▶ _RECORDS SUPPLIED_:

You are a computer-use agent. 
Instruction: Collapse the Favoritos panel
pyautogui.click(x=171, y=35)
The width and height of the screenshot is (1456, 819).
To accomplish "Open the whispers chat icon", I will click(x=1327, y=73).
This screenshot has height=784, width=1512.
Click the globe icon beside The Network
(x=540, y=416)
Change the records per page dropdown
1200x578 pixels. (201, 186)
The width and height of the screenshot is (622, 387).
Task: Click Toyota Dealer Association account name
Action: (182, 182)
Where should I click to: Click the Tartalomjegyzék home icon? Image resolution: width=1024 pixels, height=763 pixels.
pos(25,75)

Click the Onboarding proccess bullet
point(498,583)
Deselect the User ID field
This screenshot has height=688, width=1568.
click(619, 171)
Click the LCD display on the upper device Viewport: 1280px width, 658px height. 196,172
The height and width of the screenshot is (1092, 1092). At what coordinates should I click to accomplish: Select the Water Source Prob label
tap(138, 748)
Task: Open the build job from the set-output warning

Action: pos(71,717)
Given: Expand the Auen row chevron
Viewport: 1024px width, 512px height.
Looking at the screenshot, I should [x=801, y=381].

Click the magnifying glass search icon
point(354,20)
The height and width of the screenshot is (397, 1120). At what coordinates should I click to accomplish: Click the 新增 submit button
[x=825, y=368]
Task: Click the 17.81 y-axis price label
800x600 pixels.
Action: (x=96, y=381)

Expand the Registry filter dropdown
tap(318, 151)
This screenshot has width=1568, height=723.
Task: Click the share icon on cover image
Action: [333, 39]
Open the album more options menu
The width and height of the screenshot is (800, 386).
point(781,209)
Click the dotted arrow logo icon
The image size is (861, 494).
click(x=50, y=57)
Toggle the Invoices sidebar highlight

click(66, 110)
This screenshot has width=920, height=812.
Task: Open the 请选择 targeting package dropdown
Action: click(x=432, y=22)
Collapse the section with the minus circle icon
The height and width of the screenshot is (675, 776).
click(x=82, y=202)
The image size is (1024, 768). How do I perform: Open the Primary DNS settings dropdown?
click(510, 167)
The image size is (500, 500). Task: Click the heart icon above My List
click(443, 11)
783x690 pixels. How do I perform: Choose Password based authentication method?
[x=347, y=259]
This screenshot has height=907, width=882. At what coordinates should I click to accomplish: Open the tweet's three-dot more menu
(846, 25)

▶ _TASK OBJECTIVE_:
The material is to be written out again in full, with no word altered.

▶ _ANSWER SPACE_:
You are a computer-use agent. 
Instruction: Collapse the Favoritos panel
pyautogui.click(x=171, y=35)
The width and height of the screenshot is (1456, 819).
To accomplish "Open the whispers chat icon", I will click(x=1327, y=73).
This screenshot has height=784, width=1512.
Click the globe icon beside The Network
(x=540, y=416)
Change the records per page dropdown
1200x578 pixels. (201, 186)
The width and height of the screenshot is (622, 387).
Task: Click Toyota Dealer Association account name
Action: (182, 182)
Where should I click to: Click the Tartalomjegyzék home icon? Image resolution: width=1024 pixels, height=763 pixels.
pos(25,75)

Click the Onboarding proccess bullet
point(498,583)
Deselect the User ID field
This screenshot has height=688, width=1568.
click(619, 171)
Click the LCD display on the upper device Viewport: 1280px width, 658px height. 196,172
The height and width of the screenshot is (1092, 1092). At what coordinates should I click to accomplish: Select the Water Source Prob label
tap(138, 748)
Task: Open the build job from the set-output warning

Action: pos(71,717)
Given: Expand the Auen row chevron
Viewport: 1024px width, 512px height.
Looking at the screenshot, I should [x=801, y=381].

Click the magnifying glass search icon
point(354,20)
The height and width of the screenshot is (397, 1120). At what coordinates should I click to accomplish: Click the 新增 submit button
[x=825, y=368]
Task: Click the 17.81 y-axis price label
800x600 pixels.
Action: (x=96, y=381)

Expand the Registry filter dropdown
tap(318, 151)
This screenshot has width=1568, height=723.
Task: Click the share icon on cover image
Action: [333, 39]
Open the album more options menu
The width and height of the screenshot is (800, 386).
point(781,209)
Click the dotted arrow logo icon
The image size is (861, 494).
click(x=50, y=57)
Toggle the Invoices sidebar highlight

click(66, 110)
This screenshot has width=920, height=812.
Task: Open the 请选择 targeting package dropdown
Action: click(x=432, y=22)
Collapse the section with the minus circle icon
The height and width of the screenshot is (675, 776).
click(x=82, y=202)
The image size is (1024, 768). How do I perform: Open the Primary DNS settings dropdown?
click(510, 167)
The image size is (500, 500). Task: Click the heart icon above My List
click(443, 11)
783x690 pixels. How do I perform: Choose Password based authentication method?
[x=347, y=259]
This screenshot has height=907, width=882. At what coordinates should I click to accomplish: Open the tweet's three-dot more menu
(846, 25)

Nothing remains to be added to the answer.